Fragmento:
▬▬▬▬▬▬

Es ahí que se ubica el desafío ideológico para el proyecto
estratégico pedagógico de la universidad en un país como Cuba. ¿Los
profesionales que ella forma construyen una experiencia subjetiva del
mundo centrada en valores ajenos a la universidad? ¿Esos valores están
enraizados en la solidaridad, el altruismo, la cooperación, o en la
ambición egocéntrica, el individualismo, la competitividad?
En un país como Cuba no es suficiente responder: ¡somos socialistas!
¡Somos marxistas! Basta repasar la historia para saber cuántas
atrocidades se cometieron en nombre del marxismo y del socialismo, al
igual que en nombre del cristianismo hubo Inquisición y se realizó la
empresa colonialista genocida en la América Latina. Pero no hay que
tirar al niño con el agua sucia. Tanto el cristianismo como el
socialismo han escrito bellas páginas en la historia. Y los dos se
nutren de la misma raíz: la ética bíblica, que proclama que todo ser
humano está dotado de sacralidad ontológica y que el don de la vida nos
fue dado para que podamos disfrutarlo en un paraíso aquí en la Tierra, a
lo que el mensaje evangélico llama “reino de Dios” y el marxismo,
sociedad comunista, en la que todo será común entre todos, se le dará a
cada cual según sus necesidades y se exigirá de cada uno según su
capacidad.
Ese humanismo debería ser la estrella polar de nuestras
universidades, capaz de señalar el rumbo de todas las investigaciones
científicas, los inventos tecnológicos, la formación de profesionales y
de hombres y mujeres dedicados a la política y a la administración
pública.
Termino con dos citas que reflejan bien lo que he pretendido decir
aquí. La primera es del filósofo Gaston Bachelard, que instaba a los
científicos a revelar el carácter humano de sus investigaciones. En su
obra La filosofía del no (1978), señala: “Preguntémosles, pues, a los
científicos: ¿cómo piensan, cuáles son sus intentos, sus ensayo, sus
errores? ¿Cuáles son las motivaciones que los llevan a cambiar de
opinión? ¿Por qué razón se expresan tan sucintamente cuando hablan de
las condiciones psicológicas de una nueva investigación? Transmítannos,
sobre todos, sus ideas vagas, sus contradicciones, sus ideas fijas, sus
convicciones no confirmadas.”

▬▬▬▬▬▬

Segmento de datos:

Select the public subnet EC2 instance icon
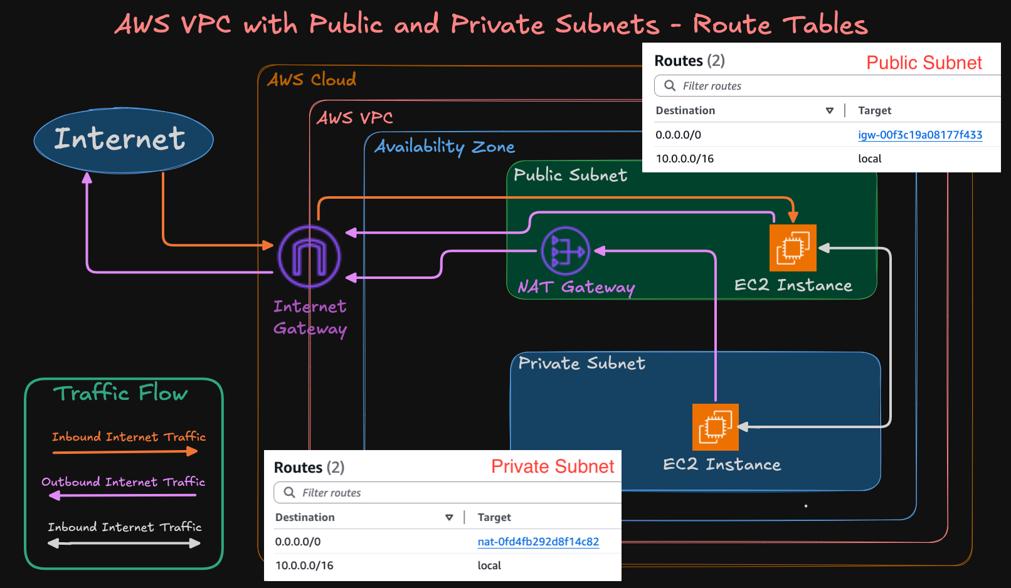This screenshot has width=1011, height=588. pyautogui.click(x=793, y=248)
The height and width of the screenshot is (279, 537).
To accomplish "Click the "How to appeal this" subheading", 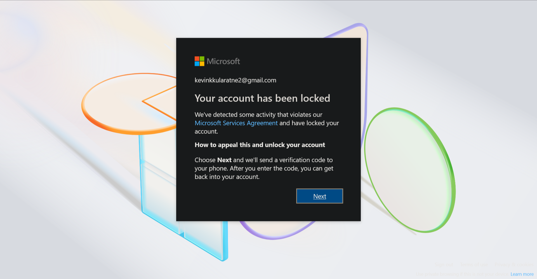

▬▬▬▬▬▬

Solicitud de trabajo 1: Reproduce el fragmento sobre la universidad en Cuba comenzando en "Es ahí que se" y continuando hasta "individualismo, la competitividad?".
Solicitud de trabajo 2: Resume en dos oraciones el fragmento sobre la universidad en Cuba.

Respuesta 1:
Es ahí que se ubica el desafío ideológico para el proyecto
estratégico pedagógico de la universidad en un país como Cuba. ¿Los
profesionales que ella forma construyen una experiencia subjetiva del
mundo centrada en valores ajenos a la universidad? ¿Esos valores están
enraizados en la solidaridad, el altruismo, la cooperación, o en la
ambición egocéntrica, el individualismo, la competitividad?

Respuesta 2: El fragmento plantea como desafío ideológico de la universidad en Cuba si los profesionales que forma se guían por la solidaridad, el altruismo y la cooperación o por la ambición egocéntrica, el individualismo y la competitividad, y sostiene que no basta con declararse socialistas o marxistas. Afirma que el cristianismo y el socialismo se nutren de la misma raíz, la ética bíblica, propone ese humanismo como estrella polar de las universidades y cita al filósofo Gaston Bachelard, que instaba a los científicos a revelar el carácter humano de sus investigaciones.